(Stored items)
-----
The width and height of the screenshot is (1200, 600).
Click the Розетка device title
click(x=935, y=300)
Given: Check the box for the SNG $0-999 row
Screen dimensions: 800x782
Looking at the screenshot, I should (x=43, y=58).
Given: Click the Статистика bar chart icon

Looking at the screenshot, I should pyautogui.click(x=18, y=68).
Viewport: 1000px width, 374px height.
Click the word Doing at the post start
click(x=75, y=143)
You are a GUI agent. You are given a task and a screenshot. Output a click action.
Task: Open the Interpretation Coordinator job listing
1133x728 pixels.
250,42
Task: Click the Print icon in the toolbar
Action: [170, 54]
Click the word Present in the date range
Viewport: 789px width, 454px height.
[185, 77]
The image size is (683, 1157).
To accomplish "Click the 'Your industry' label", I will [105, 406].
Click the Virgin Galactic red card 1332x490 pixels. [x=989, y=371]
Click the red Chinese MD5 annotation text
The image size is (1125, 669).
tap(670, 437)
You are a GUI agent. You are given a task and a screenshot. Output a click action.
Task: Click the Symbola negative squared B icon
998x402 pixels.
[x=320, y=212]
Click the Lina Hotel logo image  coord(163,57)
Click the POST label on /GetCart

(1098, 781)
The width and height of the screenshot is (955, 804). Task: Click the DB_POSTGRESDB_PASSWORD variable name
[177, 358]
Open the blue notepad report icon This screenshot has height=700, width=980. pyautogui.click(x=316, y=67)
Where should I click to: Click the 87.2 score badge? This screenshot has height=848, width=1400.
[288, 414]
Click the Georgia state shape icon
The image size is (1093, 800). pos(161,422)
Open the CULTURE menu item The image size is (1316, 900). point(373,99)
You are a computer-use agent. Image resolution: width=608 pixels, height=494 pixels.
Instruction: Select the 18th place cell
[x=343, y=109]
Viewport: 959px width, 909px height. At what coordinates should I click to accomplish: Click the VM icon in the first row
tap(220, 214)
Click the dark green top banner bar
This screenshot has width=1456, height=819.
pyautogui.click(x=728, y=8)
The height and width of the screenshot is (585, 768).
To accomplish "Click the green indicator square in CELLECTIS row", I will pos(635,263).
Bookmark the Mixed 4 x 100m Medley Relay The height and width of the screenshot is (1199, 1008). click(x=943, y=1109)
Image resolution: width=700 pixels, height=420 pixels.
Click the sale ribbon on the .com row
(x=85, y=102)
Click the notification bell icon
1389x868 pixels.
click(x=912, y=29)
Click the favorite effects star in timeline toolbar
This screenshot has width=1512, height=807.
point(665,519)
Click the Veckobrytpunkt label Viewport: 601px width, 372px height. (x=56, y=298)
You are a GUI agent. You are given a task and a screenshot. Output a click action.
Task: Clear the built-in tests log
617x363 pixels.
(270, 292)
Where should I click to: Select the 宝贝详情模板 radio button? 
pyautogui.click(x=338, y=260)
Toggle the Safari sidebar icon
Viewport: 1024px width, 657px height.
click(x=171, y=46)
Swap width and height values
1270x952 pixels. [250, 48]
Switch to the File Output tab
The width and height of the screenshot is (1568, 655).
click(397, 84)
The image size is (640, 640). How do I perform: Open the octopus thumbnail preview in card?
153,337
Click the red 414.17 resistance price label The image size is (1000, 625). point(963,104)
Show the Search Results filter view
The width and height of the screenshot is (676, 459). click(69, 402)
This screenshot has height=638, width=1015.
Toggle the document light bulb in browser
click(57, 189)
-----
▶ Problem details
Please return exactly the lines from the one containing "The image size is (640, 640)." through the end of the entries above, adding no other line.

▶ Answer for this exercise
The image size is (640, 640). How do I perform: Open the octopus thumbnail preview in card?
153,337
Click the red 414.17 resistance price label The image size is (1000, 625). point(963,104)
Show the Search Results filter view
The width and height of the screenshot is (676, 459). click(69, 402)
This screenshot has height=638, width=1015.
Toggle the document light bulb in browser
click(57, 189)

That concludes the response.